Wednesday, June 12, 2013

Code Avengers Review

HTML track

level one

This is just horribly painfully slow, i.e. exactly what a real beginner will find welcoming and useful.

More than that, there's a focus on realistic training, making you check for common mistakes you (and I) make when writing HTML, and really going step by step.

If anything, I would've found it too slow when I was a beginner, but then that always was my reaction to any kind of teaching, so I think it must be just fine as is.

Then it introduces you to google fonts ! which is just awesome.

Then I even learned about stuff I had forogtten (text-shadow and multiple shadows) and never cared about (lists, header, footer) and probably never will use.

I must say my biggest surprise is that not a word was said about divs, and divs are about the only thing I ever use in html5 nowadays - but then they say that's for the level two course - let's see if they provide it for free to a reviewer ...


And then, some things went wrong, too:



JavaScript track

level one

Slow, but not as slow as the HTML one, I suspect they expect people to do HTML before JS, so that's only fair.

Very smart pedagogy, pushing you far into the problem to make you want the solution, long tutorial, with reviews and everything, really thorough and yet not annoying (except the "game" pauses... who wants to shoot dem satellites...).

Much more fluidity than Codecademy as well, going from one task to the next is much less disruptive, there are no interruptions between "topics" either, really immersive and enjoyable.

Excellent pedagogy again by not holding the user's hand while remaining clear and simple.

Also they make you test every code path EVERY time, bit annoying but really good practice, until they give you unit tests that largely speed up the process (probably intentional to make you want to have unit tests).

There's a strong focus on results, letting you use whatever means you feel fit to achieve the results, very flexible (actually what I expected from Codecademy).

And then, some things went wrong, too:

  • 19.5: once again someone insists on using stupid broken two spaces tabs when the whole world has only one standard of four spaces tabs. Dear broken style standards, please die and let us have consistency at last.



Conclusion


This can't be final until I review their other courses, but right now I'd say that compared to Codecademy, they have a far uglier interface for the HTML, ok-ish for JavaScript, much better pedagogy and course quality, and I would not hesitate recommending them to newbies, for the HTML and JavaScript L1 course, with a mention to quickly forget the google style guidelines that were probably written by a team of drunken monkeys.

And while the interface may be a little bit less sleek, the pace, interaction and immersion is far better. You can literally sit at your computer for several hours just being in the zone learning the stuff.

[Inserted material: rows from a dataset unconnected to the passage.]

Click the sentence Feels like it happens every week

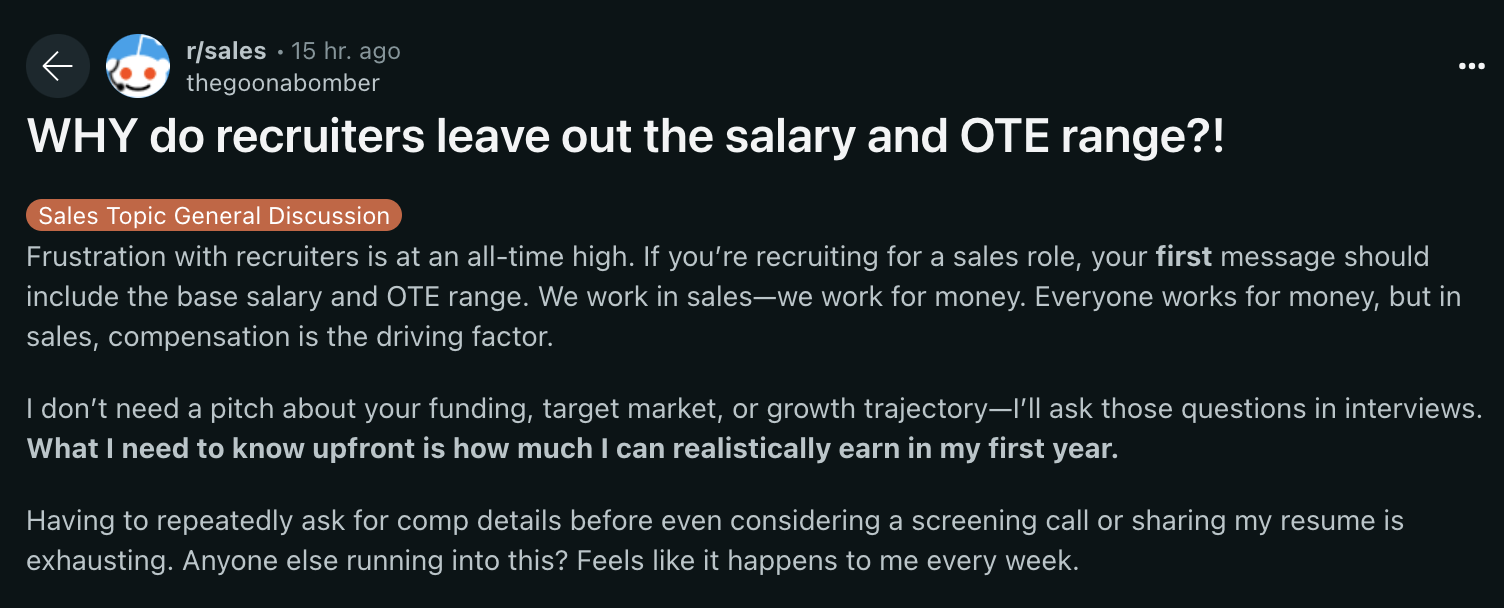(828, 560)
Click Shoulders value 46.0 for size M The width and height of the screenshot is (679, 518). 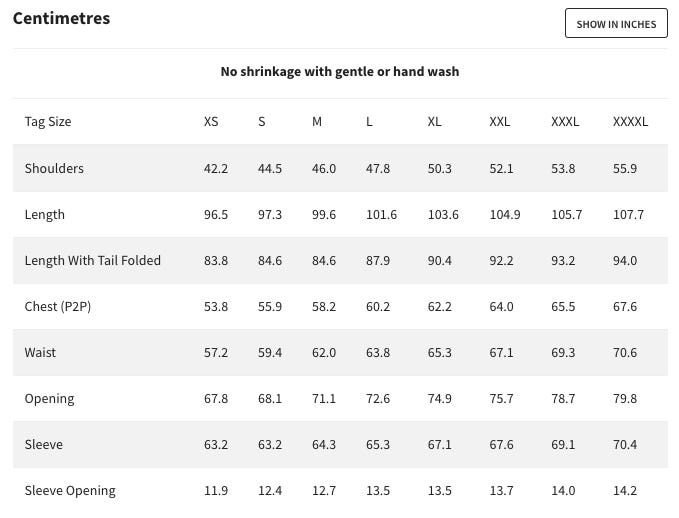tap(324, 168)
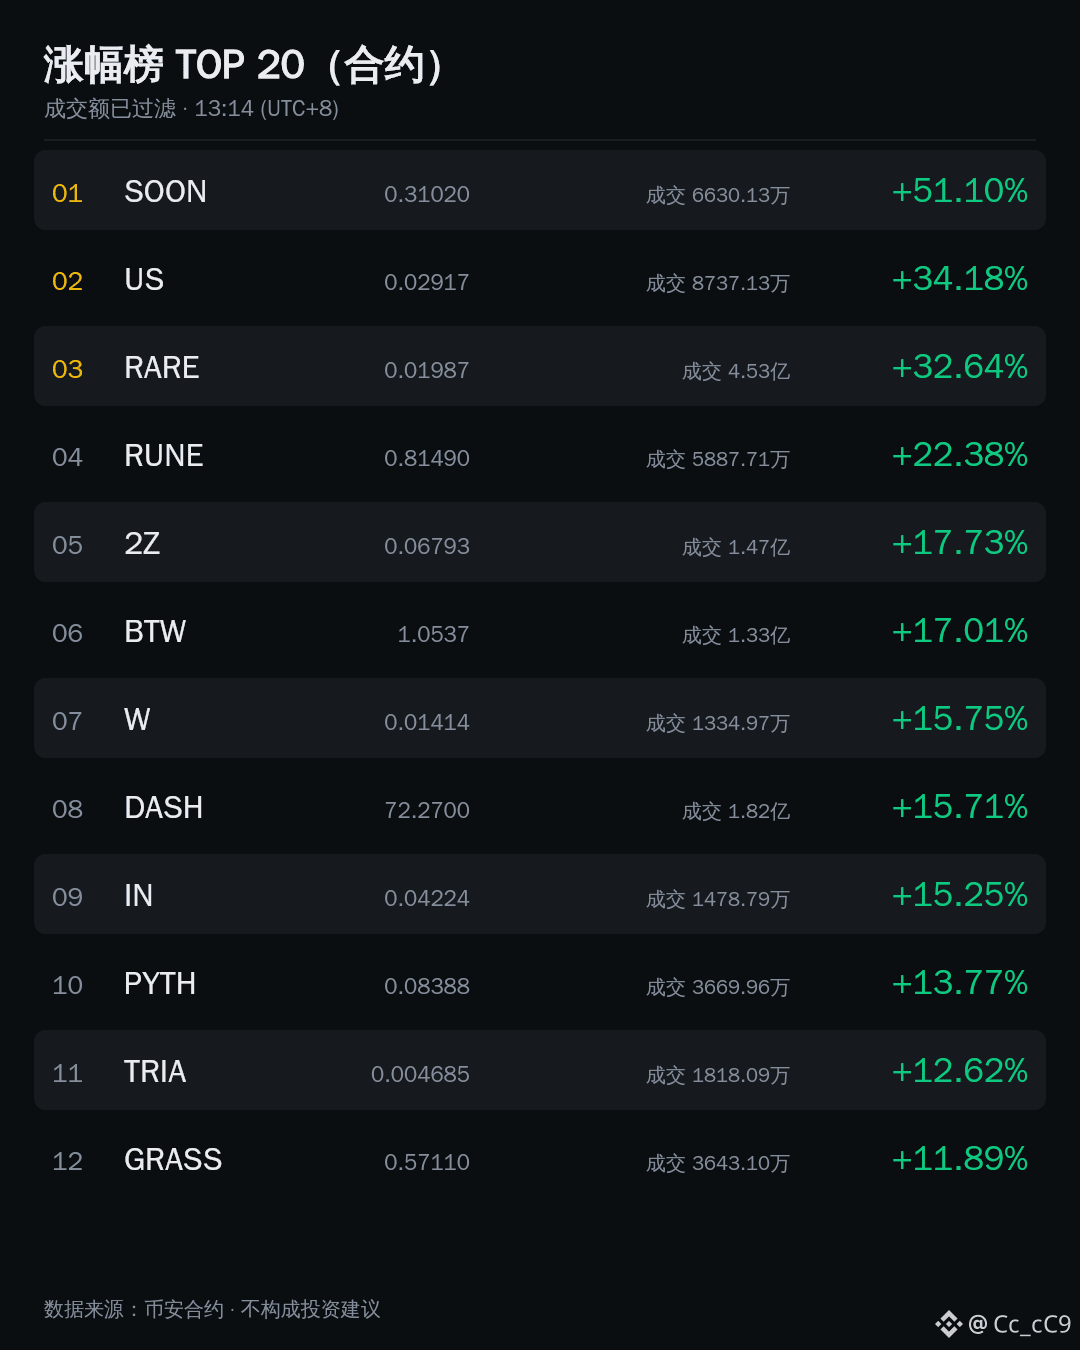Click DASH volume 成交 1.82亿

coord(736,811)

The duration is fair, it took me a good two hours (writing this at the same time) for the HTML 1, 4 hours for the JS 1, when it's marked at 10 and 20 hours respectively for newbies - so really fair, probably 10 to 30% above average for newcomers.

All in all, if you're going to learn js or html, go to www.codeavengers.com, it's simple and a great start, at least for the first free level (didn't get a review token for the rest yet).

so @codeavengers, great job guys, time to expand, and please let that google retarded web style die, it's really not in the same class of quality as your teaching service.